Ada beberapa hal yang memang mendasari keperluan ini, skema kecilnya kita akan menghemat uang. Sedang skema besarnya kita akan mengurangi sampah elektronik serta sedikit mengurangi keuntungan para cukong yang berak di atas kepala kita. Nah, masalahnya tidak semua tempat menerima tukar tambah TV.

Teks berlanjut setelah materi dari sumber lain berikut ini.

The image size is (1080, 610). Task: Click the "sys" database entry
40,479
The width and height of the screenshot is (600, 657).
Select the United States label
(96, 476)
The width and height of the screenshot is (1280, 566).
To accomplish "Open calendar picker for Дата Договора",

Perlakuan ini hanya bisa ditemukan bagi toko elektronik kelas menengah. Ketika tokonya terlalu besar bisa dibilang jangan harap kita bisa tukar tambah. Untungnya masih banyak tempat yang membuka tukar tambah sebagai cara untuk membeli TV. Nah kalau kita sudah tahu mana TV yang ingin kita beli, kita tinggal cari kisaran harga TV bekasnya.

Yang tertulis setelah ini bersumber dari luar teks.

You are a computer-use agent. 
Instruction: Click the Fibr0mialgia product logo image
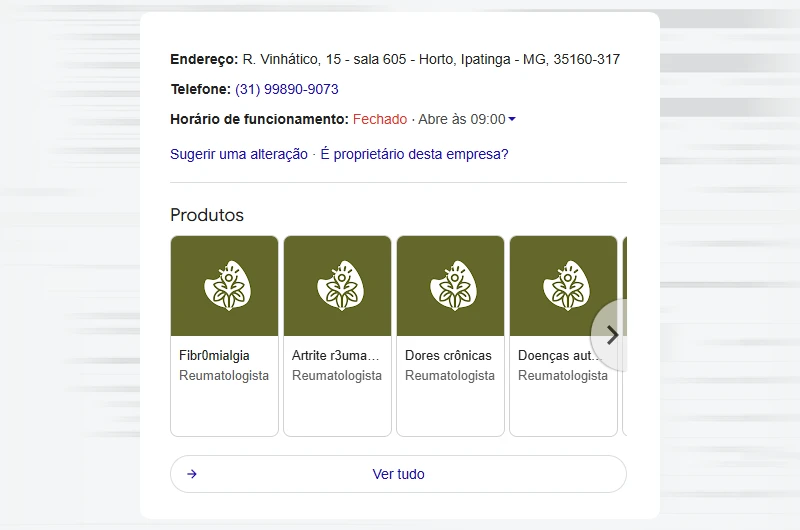pyautogui.click(x=224, y=286)
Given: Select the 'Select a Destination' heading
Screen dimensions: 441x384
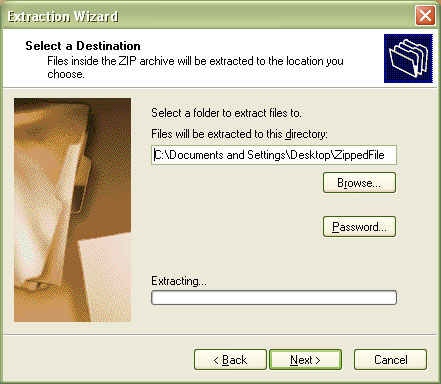Looking at the screenshot, I should tap(83, 46).
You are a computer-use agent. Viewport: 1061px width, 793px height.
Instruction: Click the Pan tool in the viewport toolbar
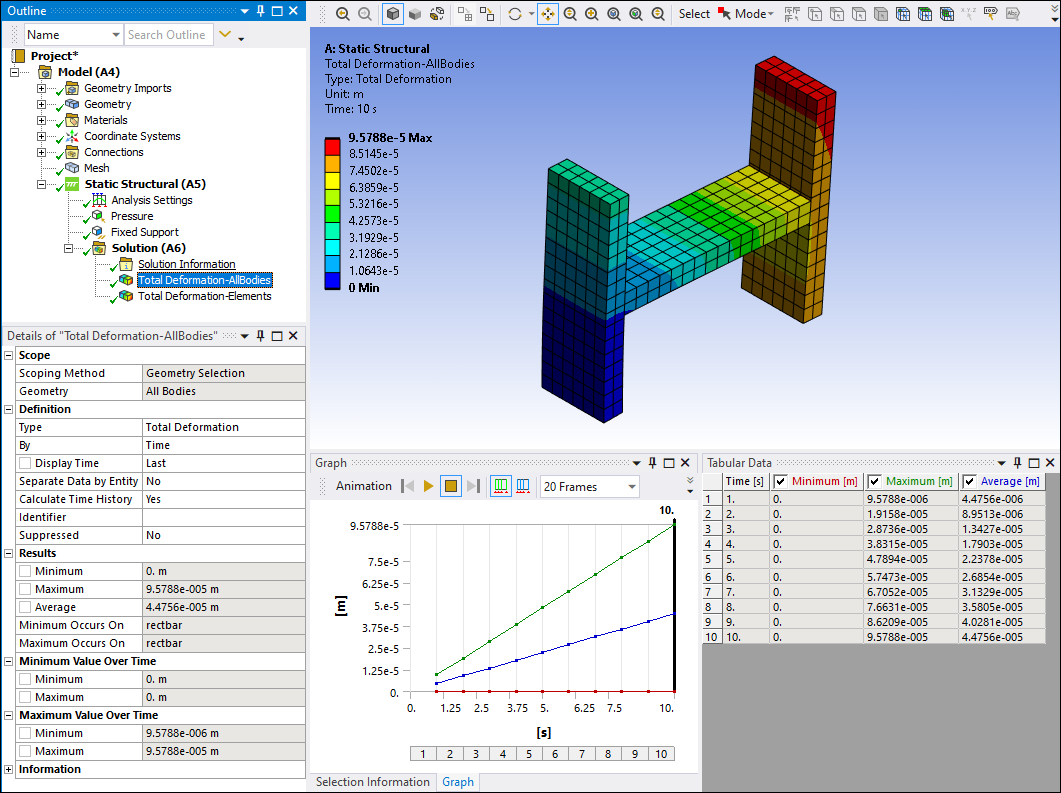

Kalau TV bekas kita cukup bagus kondisinya tanpa kerusakan maka ada kemungkinan TV-nya akan laku dengan harga yang layak. Namun, kalau TV yang kita miliki memiliki kondisi yang menyedihkan maka jangan berharap terlalu tinggi untuk harganya. Di satu sisi kita perlu survey harga TV baru yang ingin kita beli tapi kita juga perlu sadar diri dengan TV yang ada.

Deal? Wah Belum!

Biasanya kegagalan dari transaksi ini adalah tingginya ekspektasi kita terhadap harga TV yang kita miliki. Tidak menutup kemungkinan juga toko tempat kita beli memang toko seorang kapital yang lupa rakyat kecil. Terkadang toko elektronik juga memberi harga terlalu keterlaluan untuk sebuah TV bekas. Maka dari itulah transaksi tukar tambah sering terganjal.

Faktor kedua yakni kepercayaan. Biasanya faktor ini memiliki peran begitu besar dalam transaksi trade in TV, jika transaksi pernah terjadi sebelumnya maka kesempatan untuk deal begitu besar sebab rasa percaya sudah tumbuh. Namun, kala itu adalah transaksi pertama biasanya akan membutuhkan negosiasi yang agak alot.

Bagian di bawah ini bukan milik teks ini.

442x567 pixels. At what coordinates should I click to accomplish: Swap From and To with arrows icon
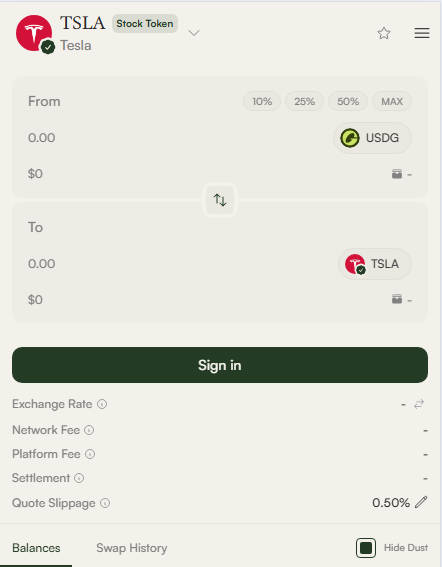tap(220, 200)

Kalaupun Anda memang berminat melakukan tukar tambah, Anda sebagai seorang buyer harus memiliki keberanian untuk menolak sebuah tawaran kesepakatan. Jangan sampai karena dinilai terlalu lemah tawaran yang diberikan sangat minim bahkan dapat terbilang menindas. Penindasan dari kapitalis arus bawah ini begitu terasa kalau kita tidak tegas.

Yang jelas survey harga merupakan langkah yang sangat penting untuk membuat tolak ukur nilai tukar yang harus ditambahkan. Jika survey harga kita terburu-buru atau tidak mencakup cukup banyak sumber, yang terjadi adalah kerugian dari sisi orang yang ingin membeli TV. Hal ini dapat terjadi pada semua jenis transaksi bahkan pembelian produk baru.

Model dan Kebutuhan

Selain memperhatikan beberapa poin tadi, kita juga perlu melihat kebutuhan rumah kita. Apabila Anda hanya tinggal in dekos maka, jangan pilih TV terlalu besar. Hal itu dapat berdampak buruk pada kesehatan mata serta kesehatan listrik kamar kos Anda. Nah kalau Anda bertujuan membeli TV keluarga maka jangan beli yang terlalu kecil.

TV keluarga yang terlalu kecil dapat menimbulkan pertikaian antar anggota keluarga untuk berebut posisi yang pas saat menonton dikarenakan TV yang terlalu kecil. Hal yang jelas skema tukar tambah ataupun trade in TV memiliki berbagai kemudahan dan kelebihan. Itu semua kembali kepada kita mana yang sekiranya lebih mudah untuk ditempuh.